Large language models (LLMs) provide excellent text-generation capabilities, but standard prompting and generation methods generally do not lead to intentional or goal-directed agents and might necessitate considerable prompt tuning. This becomes particularly apparent in multi-turn conversations: even the best current LLMs rarely ask clarifying questions, engage in explicit information gathering, or take actions now that lead to better decisions after multiple turns. Reinforcement learning has the potential to leverage the powerful modeling capabilities of LLMs, as well as their internal representation of textual interactions, to create capable goal-directed language agents. This can enable intentional and temporally extended interactions, such as with humans, through coordinated persuasion and carefully crafted questions, or in goal-directed play through text games to bring about desired final outcomes. However, enabling this requires the community to develop stable and reliable reinforcement learning algorithms that can effectively train LLMs. Developing such algorithms requires tasks that can gauge progress on algorithm design, provide accessible and reproducible evaluations for multi-turn interactions, and cover a range of task properties and challenges in improving reinforcement learning algorithms. Our paper introduces the LMRL-Gym benchmark for evaluating multi-turn RL for LLMs, together with an open-source research framework containing a basic toolkit for getting started on multi-turn RL with offline value-based and policy-based RL methods. Our benchmark consists of 8 different language tasks, which require multiple rounds of language interaction and cover a range of tasks in open-ended dialogue and text games.

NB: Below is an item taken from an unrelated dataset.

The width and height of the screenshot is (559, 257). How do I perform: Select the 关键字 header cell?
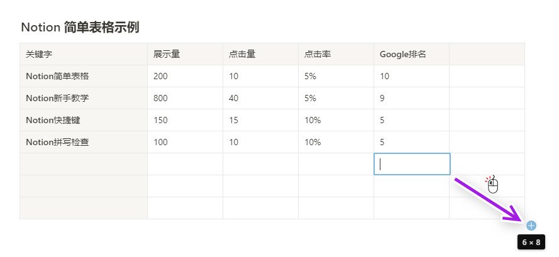pyautogui.click(x=84, y=54)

翻译：大型语言模型（LLMs）具备出色的文本生成能力，但标准提示和生成方法通常无法构建具有意图性或目标导向的智能体，且可能需要大量的提示调优。这一问题在多轮对话中尤为突出：即便是当前最优的大语言模型，也鲜少主动提出澄清性问题、进行显式信息收集，或采取能经过多轮交互后优化决策的行动。强化学习有望利用LLMs强大的建模能力及其对文本交互的内部表征，构建具备目标导向能力的语言智能体。这可通过协调性说服、精心设计的问题与人类进行具有意图性和时间延展性的交互，或在文本游戏中通过目标导向操作达成预期最终结果。然而，实现这一目标需要学术界开发稳定可靠的强化学习算法以有效训练LLMs。此类算法的研发需要能够衡量算法设计进展、提供可访问且可复现的多轮交互评估，并涵盖强化学习算法改进中各类任务特性与挑战的基准测试。本文提出了用于评估LLMs多轮强化学习的LMRL-Gym基准，并配套开源研究框架，包含基于离线值函数和策略的强化学习方法的入门工具包。该基准涵盖8项不同语言任务，均需多轮语言交互，涉及开放式对话与文本游戏中的多种任务场景。